How to Deeply Listen to Your Partner Complain About You… and Why You Should Get Good at This!

How to Deeply Listen to Your Partner Complain About You… and Why You Should Get Good at This!

How to Deeply Listen to Your Partner Complain About You… and Why You Should Get Good at This!

By Tara Rullo, LCSW

One of the hardest things to do in any relationship is to take in negative feedback. If it is our spouse or partner who is giving us feedback, especially if the feedback contains a complaint, we often react with defensiveness. While defensiveness is a natural response, it is one we must train ourselves out of if we want to create a safe environment for communication.

Let’s look at an example. Perhaps your partner lets you know that they are frustrated because you haven’t cleaned up your dishes from your last meal. You might have a defensive reaction such as launching into an explanation of how busy you have been with more important things and say something like, “I thought you knew how busy I am with work this week!”. Or, you might lodge a counter complaint such as, “well you leave your clothes in a pile by the bed so you have no right to complain about my dishes”. These kinds of defensive or counter-complaining responses are a one-way street leading to arguments or communication shut-downs, neither of which serve you or the health of your relationship. So what are you supposed to do when your partner is complaining about you to you?

The answer is that you should listen. Really, deeply listen. Because after all, this is your partner, and they are upset. And pretty soon, you will have a complaint for your partner and you will want them to deeply listen to you.

Deep listening is an intentional choice and takes practice. Below are four steps you and your partner can practice. Before you start, it can be helpful to acknowledge to one another that you will not get this perfectly each time, especially in the beginning. Learning to deeply listen can feel vulnerable and awkward. That’s okay and quite normal! The important thing is to keep trying, have patience with yourself and one another along the way.

1. Create a safe space:
Before you begin to listen to your partner, ensure that there are no distractions, and that you are fully present in the moment. Muti-tasking does not work here! It can be helpful to explicitly state your availability by saying something like, “I’m available and ready to listen now.”

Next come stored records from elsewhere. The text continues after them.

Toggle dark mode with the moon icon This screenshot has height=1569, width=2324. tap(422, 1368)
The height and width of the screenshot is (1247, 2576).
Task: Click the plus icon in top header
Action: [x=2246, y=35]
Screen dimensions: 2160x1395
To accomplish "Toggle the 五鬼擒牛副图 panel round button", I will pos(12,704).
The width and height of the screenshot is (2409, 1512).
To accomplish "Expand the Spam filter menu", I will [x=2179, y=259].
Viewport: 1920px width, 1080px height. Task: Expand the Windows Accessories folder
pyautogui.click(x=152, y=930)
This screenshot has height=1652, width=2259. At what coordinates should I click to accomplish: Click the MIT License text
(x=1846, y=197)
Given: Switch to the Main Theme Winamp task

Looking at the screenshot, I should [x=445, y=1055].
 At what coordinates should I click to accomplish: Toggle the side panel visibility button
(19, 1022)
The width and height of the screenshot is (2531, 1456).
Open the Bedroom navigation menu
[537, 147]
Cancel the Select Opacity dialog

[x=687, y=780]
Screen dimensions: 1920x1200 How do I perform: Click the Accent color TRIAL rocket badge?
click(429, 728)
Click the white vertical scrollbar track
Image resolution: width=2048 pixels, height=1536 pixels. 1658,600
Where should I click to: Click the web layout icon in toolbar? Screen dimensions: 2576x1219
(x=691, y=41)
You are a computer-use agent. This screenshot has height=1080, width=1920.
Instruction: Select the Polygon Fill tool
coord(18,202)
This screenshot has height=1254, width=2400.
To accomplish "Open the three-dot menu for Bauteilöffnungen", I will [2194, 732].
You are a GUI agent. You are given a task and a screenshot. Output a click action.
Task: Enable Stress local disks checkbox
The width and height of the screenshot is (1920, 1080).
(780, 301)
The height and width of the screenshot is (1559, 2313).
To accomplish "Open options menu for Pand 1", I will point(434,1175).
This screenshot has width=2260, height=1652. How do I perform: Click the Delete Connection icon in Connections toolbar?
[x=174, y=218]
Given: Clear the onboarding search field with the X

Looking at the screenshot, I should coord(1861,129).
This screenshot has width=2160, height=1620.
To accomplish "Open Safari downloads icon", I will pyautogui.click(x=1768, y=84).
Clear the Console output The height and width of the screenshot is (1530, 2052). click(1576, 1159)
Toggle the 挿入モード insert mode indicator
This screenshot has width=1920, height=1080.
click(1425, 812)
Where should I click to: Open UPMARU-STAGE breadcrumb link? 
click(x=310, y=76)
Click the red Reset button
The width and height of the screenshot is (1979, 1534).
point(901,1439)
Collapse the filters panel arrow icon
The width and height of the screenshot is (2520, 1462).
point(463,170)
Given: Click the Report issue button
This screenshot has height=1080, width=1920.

2. Mirror your partner’s words:
When your partner is finished speaking, repeat back what they have said to you. This gives them the sense that you have been listening and gives you the opportunity to ask if you have understood everything they wanted to express.

3. Validate your partner’s feelings:
It’s important to let your partner know that their feelings are valid, even if you don’t necessarily agree with them. An example of validation is, “I understand why seeing the dishes on the counter was upsetting for you. I get that it’s hard for you to come home with the groceries in order to make dinner and find a mess in the kitchen.”

4. Practice empathy:
Put yourself in your partner’s shoes and try to understand their perspective. This means setting aside your own biases and judgments and truly listening to your partner’s point of view. This can be really hard, especially if you are feeling hurt. It helps to remember that even if you don’t feel like offering empathy, you should do it anyway, because it works! Empathy generates more empathy and the hard work you do to offer an empathetic ear to your partner will engender more empathy that will be returned to you when you need it.

Deep listening is a skill you can learn on your own, but if you and your partner are struggling to listen to one another, couples therapy can help.